The Wildcats advanced to the semifinals of the Big Ten Tournament with a 72-64 win over Maryland in front of an extremely pro-Terps crowd Friday night at the Verizon Center.

Northwestern will take on Wisconsin on Saturday with a chance to advance to the conference-tournament championship game. It's the first trip to the semifinals for the Cats.

A night after using a monster 31-0 run to blow past Rutgers, Northwestern again went on some huge runs in its win over Maryland. The first half featured a 20-4 run, and the Cats went on a 20-2 run in the second half.

Northwestern was red hot shooting the ball over the final 20 minutes, shooting 58.3 percent from the field. The Cats shot a scorching 55.3 percent on the game.

After some quality opening minutes from Maryland, Northwestern busted off a 20-4 run to go from down eight to up 10. At one point the Cats made seven straight shots. They got two Vic Law 3-pointers and a triple from Scottie Lindsey during the stretch, also getting five straight points from Isiah Brown off a pair of Terps turnovers.
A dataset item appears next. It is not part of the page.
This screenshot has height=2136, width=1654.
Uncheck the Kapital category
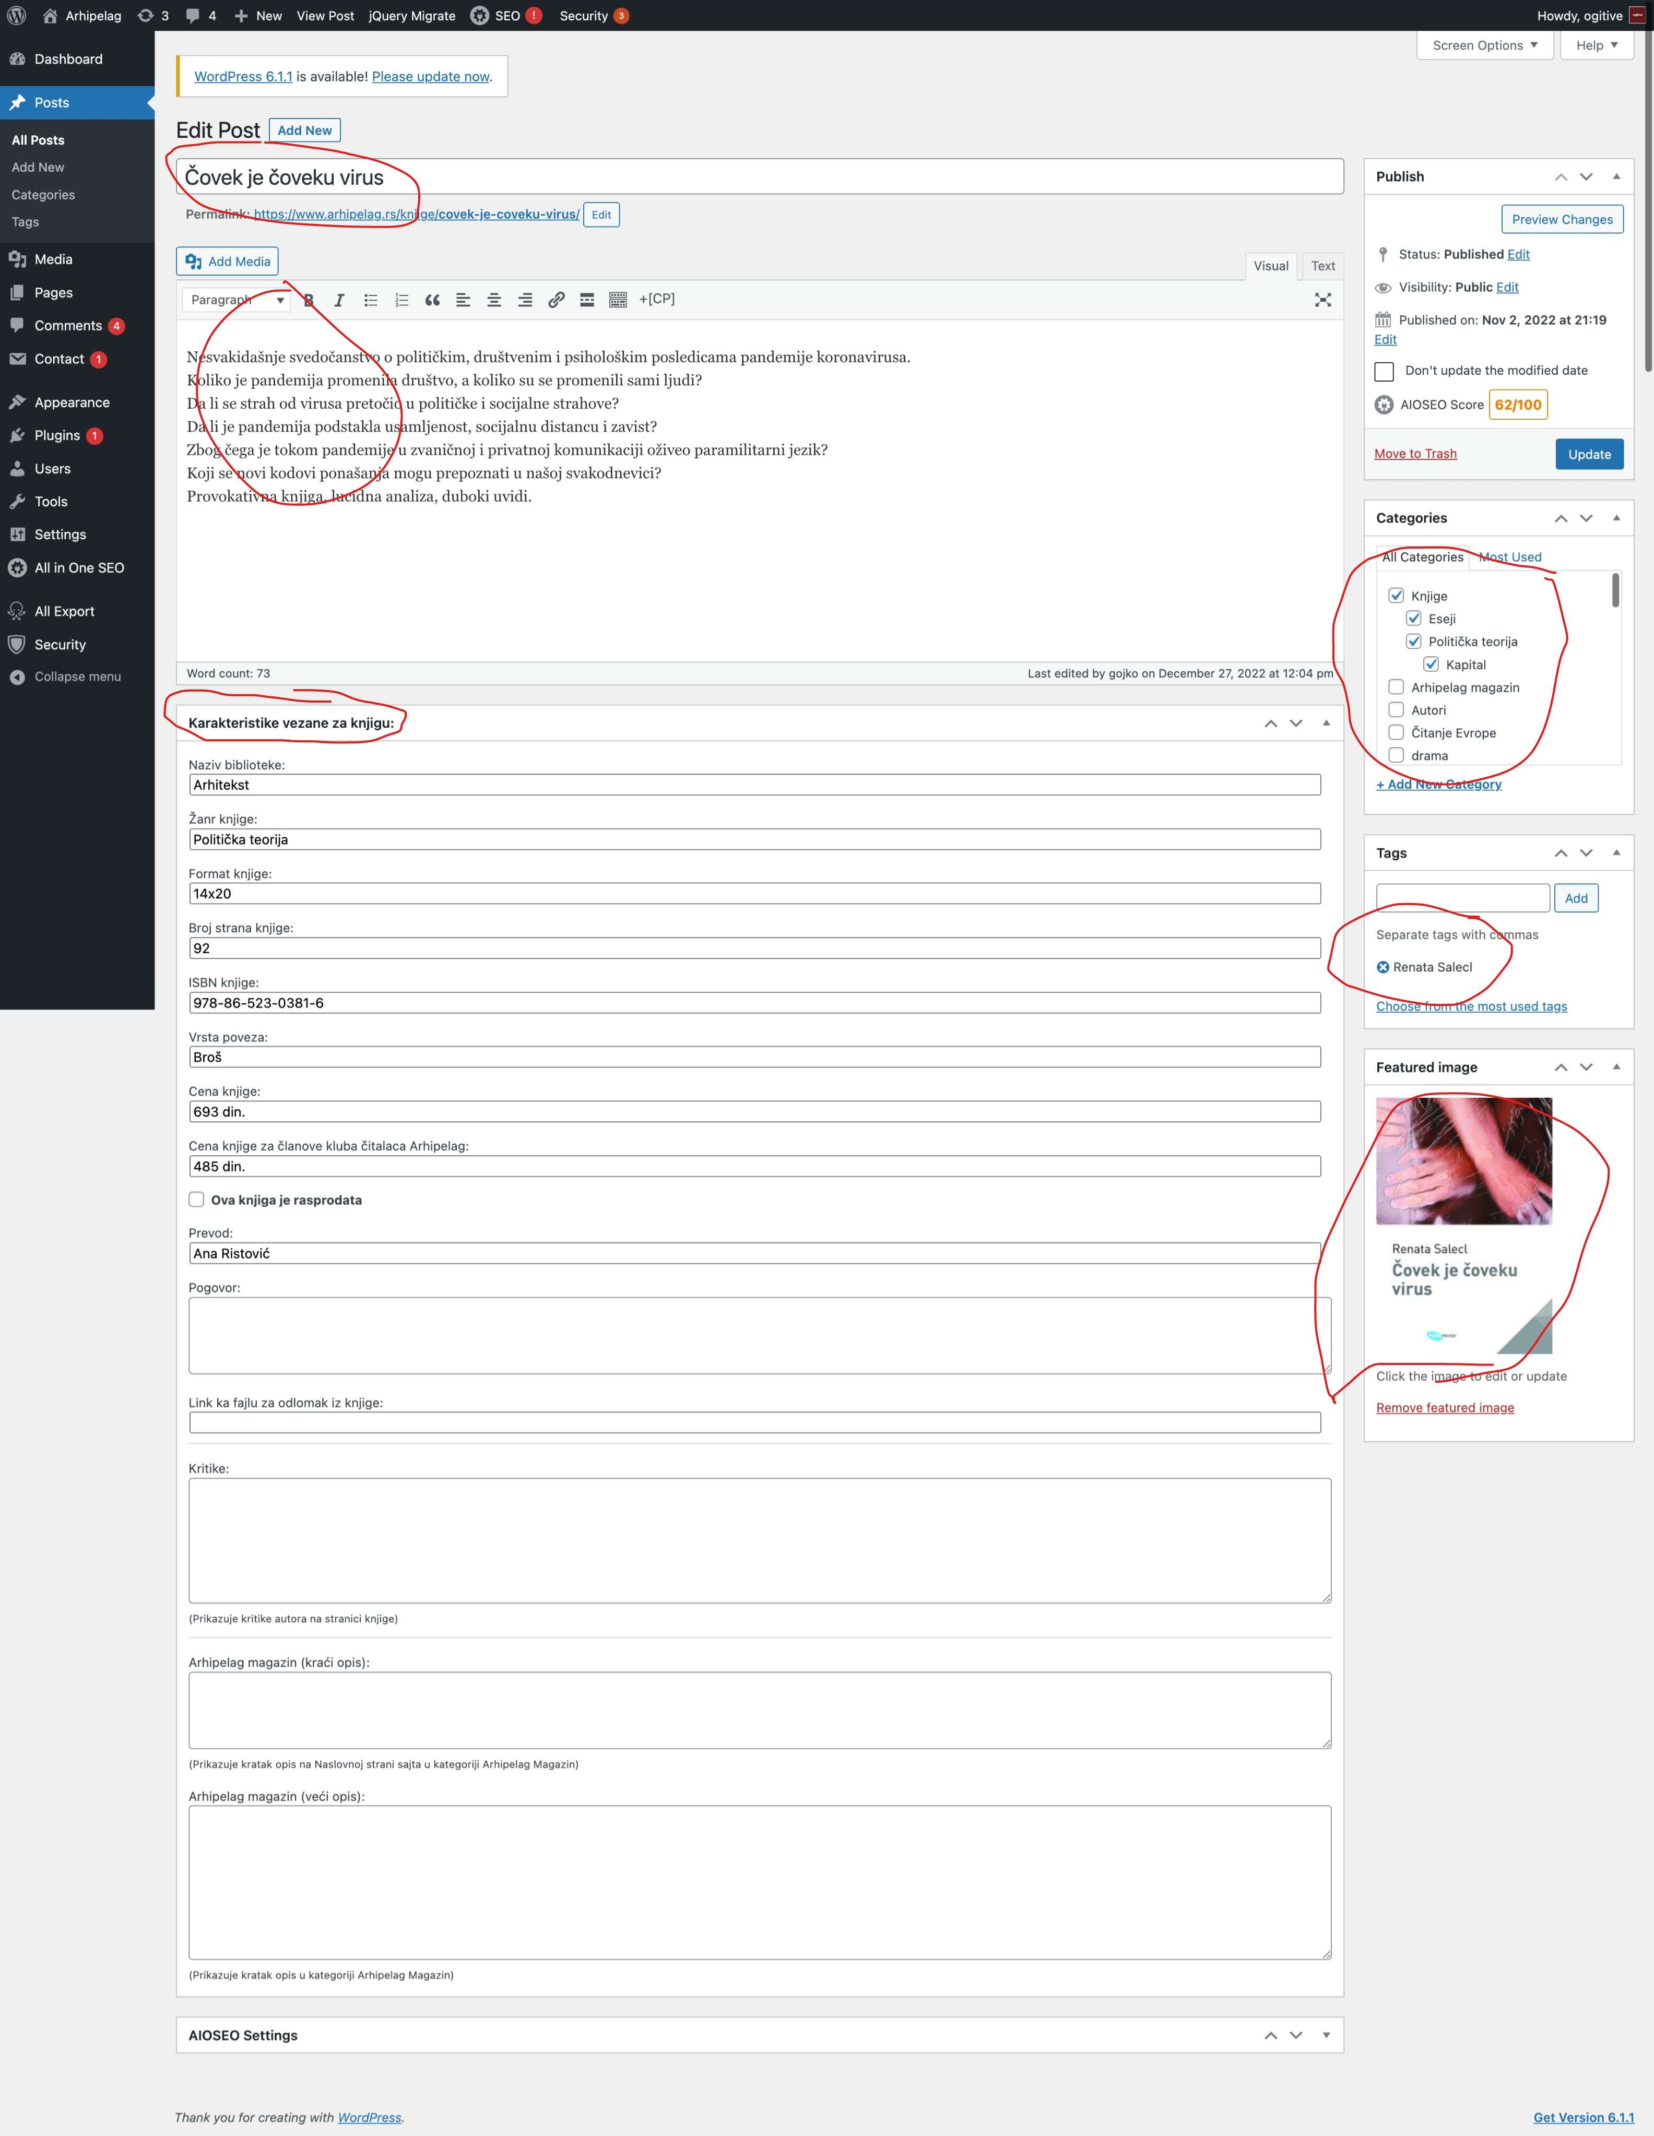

But Maryland answered Northwestern's big run with a big run of its own, outscoring the Cats 18-6 over the first half's final eight and a half minutes. Northwestern couldn't get on the board during that stretch, going without a basket over the final four and a half minutes before halftime. Bryant McIntosh and Sanjay Lumpkin didn't help things in that stretch, missing back-to-back front ends of 1-and-1 free-throw tries. And L.G. Gill's buzzer-beating bucket to end the first half gave the Terps a two-point lead at the break.

Both teams shot really well over the opening 20 minutes, Northwestern shooting 52.2 percent and Maryland shooting 51.9 percent. The Cats were 5-for-10 from 3-point range but missed four free throws. Though Northwestern turned the ball over nine times in the first half, three more than Maryland, the Cats scored 11 points off turnovers compared to nine by the Terps. Northwestern had the rebounding edge, but Maryland owned the paint scoring by a 20-6 margin.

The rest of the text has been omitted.